* Start Source document *

Cynhelir yr holl seminarau yng Ngogledd Adeiladau’r Frenhines, Ystafell N/3.28 oni ddatgenir fel arall.

Seminarau 2021

Plasmons are excited in metallic nanostructures and have the ability to enhance light intensity by several orders of magnitudes. Due to this property, they have been extensively used for sensing applications. Recently, there has been a renewed interest to couple and dress quantum emitters (such as quantum dots, dye molecules etc) with plasmons. The aim is to generate new photonic platforms for exploring light-matter interactions. The highlight so far has been the demonstration of single molecule strong coupling with plasmons at room temperature [1]. In my talk, I will briefly introduce plasmons and give a quick overview of the most recent work in the field of Quantum Plasmonics. I will then explain the plasmon properties that allow strong coupling at room temperature and demonstrate the unique properties of nano-cavities [2,3]. I will present my work that focuses on understanding the photonic modes in plasmonic nanocavities [4], the Rabi oscillations of emitters with plasmonic nano-cavities, and their complex coupling with multiple photonic modes of different character [5]. If time permits, I will discuss how one can access specific chemical bonds within a single molecule using plasmons [6].

* End Source document *
* Start Given data *

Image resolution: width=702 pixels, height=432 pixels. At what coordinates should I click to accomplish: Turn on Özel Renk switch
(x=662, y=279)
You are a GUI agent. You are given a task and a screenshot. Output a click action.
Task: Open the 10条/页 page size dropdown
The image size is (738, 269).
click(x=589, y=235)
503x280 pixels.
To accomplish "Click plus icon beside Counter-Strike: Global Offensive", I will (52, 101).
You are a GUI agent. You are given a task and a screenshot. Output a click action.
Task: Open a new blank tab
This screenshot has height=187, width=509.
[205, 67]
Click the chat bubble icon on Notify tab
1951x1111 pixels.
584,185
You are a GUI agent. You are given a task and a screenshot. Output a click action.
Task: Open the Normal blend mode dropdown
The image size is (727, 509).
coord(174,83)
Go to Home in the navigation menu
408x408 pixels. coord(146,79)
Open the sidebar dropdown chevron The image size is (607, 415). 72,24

* End Given data *

### Set of tasks
A. Answer these questions using the plasmonics seminar abstract:
(i) By how much can plasmons enhance light intensity?
(ii) What has been the highlight of the work so far?
(iii) What will the speaker discuss if time permits?
B. List each thing the speaker's own work focuses on, according to the plasmonics seminar abstract.
C. Continue the plasmonics seminar abstract from its last sentence.
You can complete the tasks without these lines.

### Answers to the tasks
A.
(i) By several orders of magnitude.
(ii) The demonstration of single molecule strong coupling with plasmons at room temperature.
(iii) How one can access specific chemical bonds within a single molecule using plasmons.

B.
- Understanding the photonic modes in plasmonic nanocavities
- The Rabi oscillations of emitters with plasmonic nano-cavities
- The emitters' complex coupling with multiple photonic modes of different character

C.
[1] Chikkaraddy, R., de Nijs B., et al. Nature, 535, 127 (2016)
[2] Kongsuwan, N., Demetriadou A., et al., ACS Photonics, 5, 186 (2018)
[3] Mertens J., Demetriadou A., et al., Nano Letters, 16, 5605 (2016)
[4] Kongsuwan N. , Demetriadou A., et al., ACS Photonics, 7, 463 (2020)
[5] Demetriadou A., Hamm J. et al., ACS Photonics, 4, 2410 (2017)
[6] Benz, F., Schmidt M., et al., Science, 354, 726 (2016)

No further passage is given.